In many ways his story mirrors that of Irish teenager Ibrahim Halawa – with one crucial difference. In Mohamed’s case, the US Government came down hard on the Egyptians for the release of their citizen due to a widespread publicity campaign and public outcry. The Irish Government has played mute.
Mohamed was initially arrested in a raid on his family home in Cairo. The arrest came shortly after he was shot in the arm while speaking to a news team as police cleared a protest camp at al-Adawiya Square. As he is bilingual, he frequently helped foreign journalists with their reports. He  underwent an operation in which two metal pins and a plate had been inserted in his arm to help heal a shattered bone:
“They came to my father’s home looking for him. But because he wasn’t there they arrested me and three journalists I was speaking to at the time. They kidnapped us for two days and put us in a building they called ‘The Fridge’ while they cooked up an arrest warrant.”
Under Egyptian law, after 15 days of being held without charge, a person must be released or their detention extended. Mohamed was there almost 20 days and told the authorities he must now be released. “The response from the prosecutor was: ‘This is my country and we can do whatever the hell we want. We can bend whatever rules we want to bend.’”
Mohamed would  eventually be charged with being part of an anti-Government conspiracy, alongside the three journalists. His father, Salah, was arrested a short time later and is currently on Death Row.

“In the first prison, when we arrived we were made run between two lines of guards who beat us with batons, belts and chains,” says Mohamed. 
“Then they took us into a large reception room where we were made strip to our underwear. I was still wearing my sling and was beaten on my broken arm for two straight hours. The result was the pins moved so that, every time I moved my shoulder, one of the pins ripped through the deltoid muscle. There was complete medical neglect.”
He says he pleaded with the US Embassy to force the authorities to provide medical assistance but it was ignored.
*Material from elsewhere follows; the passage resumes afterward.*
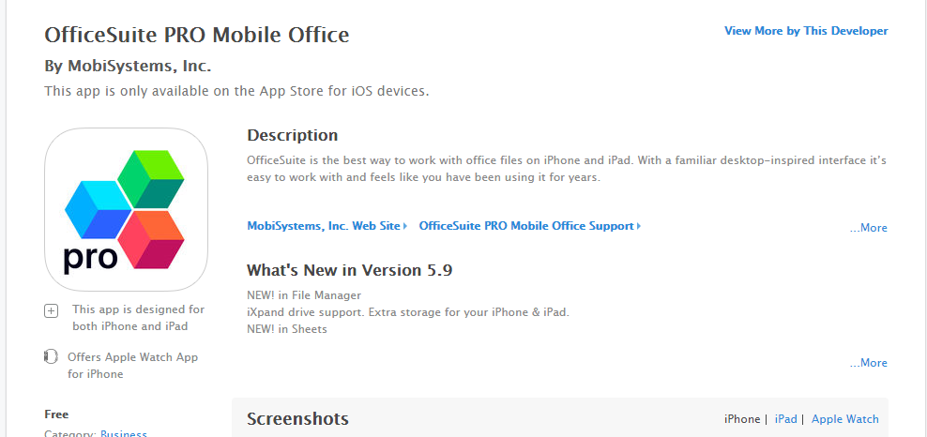
Task: Click the What's New in Version 5.9 heading
Action: point(349,270)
Eventually a fellow inmate who was a medical doctor carried out an impromptu medical procedure:
“Without anasthesia he opened up my arm with a bathroom pliers and removed the rods while other prisoners held me down.”
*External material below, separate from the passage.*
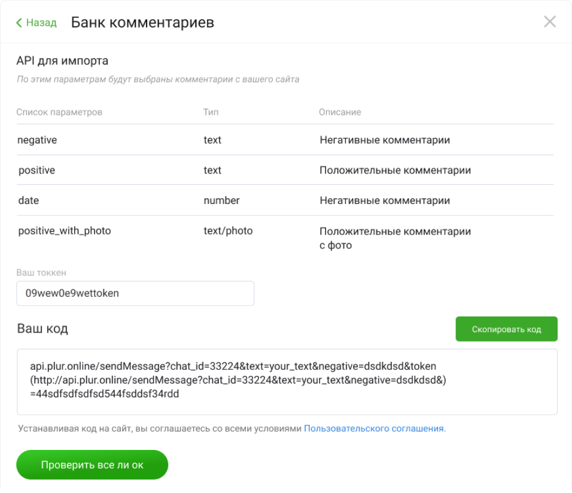Click the Список параметров column header
The image size is (572, 493).
[59, 112]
Mohamed said the absolute chaos within the Egyptian military regime, and the inability for anybody to seek a fair trial, forced him to make a stand.
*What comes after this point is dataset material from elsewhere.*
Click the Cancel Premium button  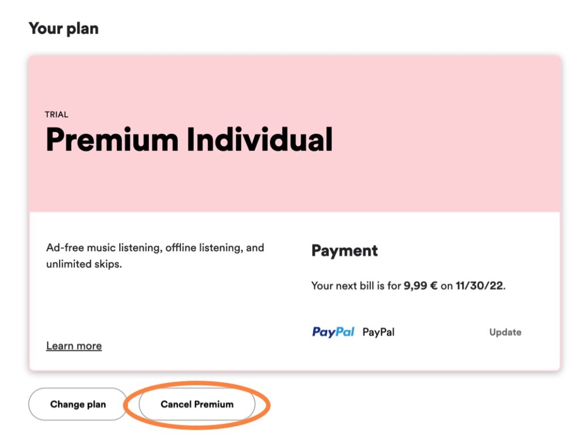pyautogui.click(x=197, y=404)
“There was simply no way to deal with the Egyptian state in a rational way. That’s what drove me to start a hunger strike.”
Constant physical and psychological torture played a huge role in his decision.
“There was enforced sleep deprivation and I was placed in solitary confinement. Some guards would come and talk to me about suicide. Then at night they would pass me razor blades under the door and start telling me ‘End your misery and ours!’ and start telling me where I should cut. It was systematic psychological torture and I am still only recovering from it.”
As pressure built up outside for his release thanks to a prominent publicity campaign by his sister, Hanaa, authorities moved his father to the same prison.
“They would start doing similar things to him and then tell me about it. It was torture by proxy,” says Mohamed.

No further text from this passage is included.